The woman amicably rolled her eyes, Hunter recalled. "It was kind of like, 'Oh, you kids and your statements.'"
You said -- "Even better would be a law requiring you to keep right except to pass, but I don't think anyplace in the U.S. has such a law on multilane roads."
It's posted in certain places (on certain highways) in Texas and I think Oklahoma. So, if it says so on an official highway sign (which it does), then you're going to get a ticket if a trooper is around and he doesn't have anything better to do.
Regards,
Star Traveler
For years I have had one of those daytime nightmares (daymares?) of bored college kids going out on a busy Interstate (say I-70 in Ohio) on the Friday of a holiday weekend, filling all available lanes and going 55 or even much slower just to see how much havoc would result.
Haven't watched the film but I plan to. My only concern is that the 'punk kid' angle and/or the speed limit Nannies may get more play than the obvious conclusion that speed limits as posted/enforced are a joke.
Fascinating quote - may have to pick up that copy of Rand at long last.
An angry, frustrated driver at 55 is more dangerous than a happy, relaxed driver at 75.
I live in West by God Virginia so we don't have too many problems but I have heard of the practice you describe used regularly by cops in Southern California in an attempt to create buffer zones in order to prevent gridlock. I have no idea if it works but there you go.
On any major freeway in California, that stunt would have definitely gotten you a ticket for impeding traffic.
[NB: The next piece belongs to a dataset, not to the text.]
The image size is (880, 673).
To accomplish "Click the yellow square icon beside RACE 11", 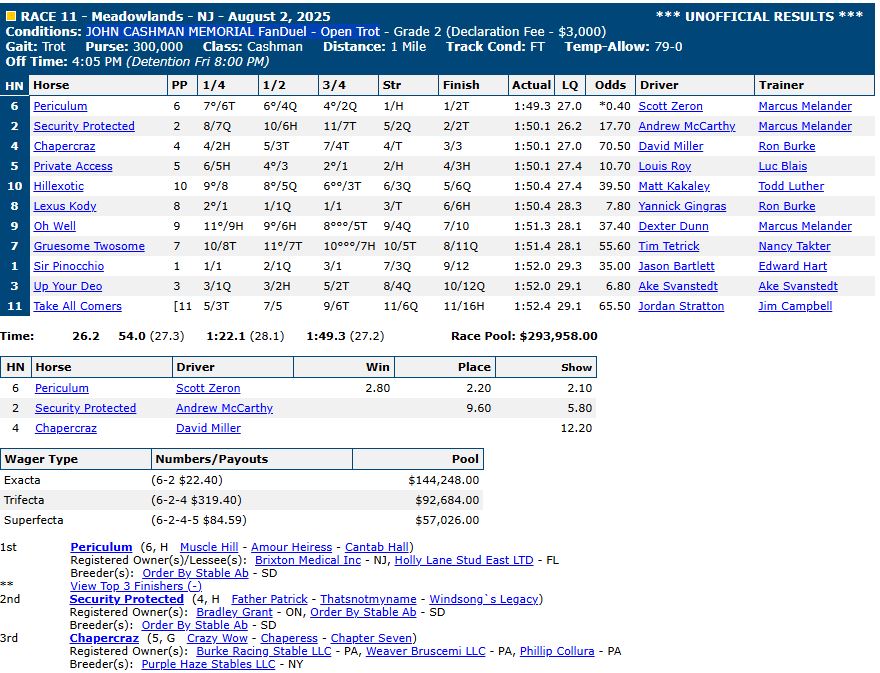I will pyautogui.click(x=11, y=17).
Why would Canadians visit the American South and leave their beloved socialized medicine behind? /sarcasm
I don't agree with Larry King on too many things (like most Freepers) but he once suggested that every American obey the law to the last letter and punctuation mark just for one day - the resulting hole in the flow of funds to government(s) would be shocking.
I concur.
I believe you to be mistaken.
Absolutely.
I'm not getting up earlier. Too many hours of my day are already accounted for. I get a minimum amount of sleep as is. If you must drive slower, then stay off the Interstate. Otherwise, you're creating a problem, because the vast majority of the people who drive on the Interstate agree with my philosophy. If you doubt it, go drive in the left lane at 55 and see what happens.
So you could theoretically be pulled over for speeding if you're moving with traffic and for impeding traffic if you go the speed limit? Is there a legal way to drive?
I live near the I10 in SoCal..in the Inland Empire...posted speed limit is 70. Most cars are doing 80-90 with big rigs doing 65-70. It's getting wild out here.
i drove a cab a few yers ago and was picking up a lady at a grocery store and saw two people get into a fistfight over the express lane cause a guy had 14 items in a 12 items or less line :-)
I'm pretty sure a jury would disagree with that. The law certainly would.
You see 75 do once you hit states like Colorado, Utah, Wyoming, and most of the interior west.
Oh good grief. If you're having to brake or take evasive maneuvers, you're blind. It would be different if they were cutting people off, or slamming on their brakes. But if they are driving at a constant speed on the highway and you have to "take evasive maneuvers", you have your own personal problems.
That is true, and I am glad my home state of New York has a law against it (one of the few laws for which we deserve credit).
How does moving to the right after passing a slow moving car clog up the Road? Donut munchers? You must be from NJ?